The court made the observation when advocate Prashant Bhushan, appearing for the Centre for Public Interest Litigation (CPIL), said "the basic object of the government in filing the reference is to continue with this opaque, non-competitive and arbitrary method of allocation of natural resources like minerals, oil etc to favoured companies at throwaway prices. Therefore, this is one additional reason for which this malafide reference should be rejected".
"We cannot reject the reference on the ground that it is malafide and misleading.

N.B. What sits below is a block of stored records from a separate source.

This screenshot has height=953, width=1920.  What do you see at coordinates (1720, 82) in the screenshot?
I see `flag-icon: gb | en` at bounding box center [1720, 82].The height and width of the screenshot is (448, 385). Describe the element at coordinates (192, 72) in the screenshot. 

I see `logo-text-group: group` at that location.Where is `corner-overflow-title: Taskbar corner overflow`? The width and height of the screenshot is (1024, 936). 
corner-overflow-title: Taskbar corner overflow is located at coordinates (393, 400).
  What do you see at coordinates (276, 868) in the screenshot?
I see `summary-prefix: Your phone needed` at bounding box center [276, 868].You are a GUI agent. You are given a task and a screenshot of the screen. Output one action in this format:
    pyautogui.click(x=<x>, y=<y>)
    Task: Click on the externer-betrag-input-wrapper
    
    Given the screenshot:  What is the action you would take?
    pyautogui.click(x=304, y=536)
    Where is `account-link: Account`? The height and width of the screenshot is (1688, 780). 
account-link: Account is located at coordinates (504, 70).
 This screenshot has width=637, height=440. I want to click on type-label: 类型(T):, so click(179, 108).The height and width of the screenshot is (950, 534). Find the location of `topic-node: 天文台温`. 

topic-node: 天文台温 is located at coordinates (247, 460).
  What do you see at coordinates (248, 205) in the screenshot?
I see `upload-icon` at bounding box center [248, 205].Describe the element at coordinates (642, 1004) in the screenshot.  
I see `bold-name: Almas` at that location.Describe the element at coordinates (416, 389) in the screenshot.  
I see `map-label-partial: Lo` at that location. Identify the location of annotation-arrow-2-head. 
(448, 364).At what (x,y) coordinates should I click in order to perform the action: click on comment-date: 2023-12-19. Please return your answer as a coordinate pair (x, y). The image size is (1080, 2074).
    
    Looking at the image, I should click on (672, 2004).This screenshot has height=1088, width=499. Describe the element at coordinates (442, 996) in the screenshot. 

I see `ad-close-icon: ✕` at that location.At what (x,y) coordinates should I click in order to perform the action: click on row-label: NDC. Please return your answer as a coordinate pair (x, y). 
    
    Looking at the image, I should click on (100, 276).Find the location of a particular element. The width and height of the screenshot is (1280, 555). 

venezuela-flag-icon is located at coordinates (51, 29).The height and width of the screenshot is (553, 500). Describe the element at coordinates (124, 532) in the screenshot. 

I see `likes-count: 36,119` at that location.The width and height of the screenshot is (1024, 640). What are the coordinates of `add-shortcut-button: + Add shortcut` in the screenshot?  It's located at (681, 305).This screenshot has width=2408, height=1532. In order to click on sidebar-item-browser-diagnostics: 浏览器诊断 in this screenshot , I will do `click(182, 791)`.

The last sentence is unwarranted," said Chief Justice of India S H Kapadia who heads the five-judge bench.
On the second day of arguments on the presidential reference, CPIL and Janata Party president Subramanian Swamy said the government was simply seeking to pass the buck instead of implementing the order to auction the spectrum.
The reference on the 2G spectrum verdict is just a ruse by the government to "outsource" its executive functions to the judiciary, and will create an "impediment" to the criminal trial underway involving former telecom minister A Raja, the apex court was told. Swamy said the propositions laid down in the Supreme Court's February 2 verdict is in public interest and the reference can be returned unanswered.
The Bench asked him whether he thinks the verdict deals only with the auction of spectrum or is dictating auction as a mandatory mode for allocation of all natural resources.
To this, Swamy replied, "Value means auction, auction means transparency. So far it is the only way to ensure transparency," adding that the judgment extended to all natural resources.
Arguing on the maintainability of the reference, he said the Centre lost the judicial forum for addressing its grievances when it withdrew its review petition against the February 2 verdict. Again, he cautioned that these proceedings may have a "deep impact on the trial".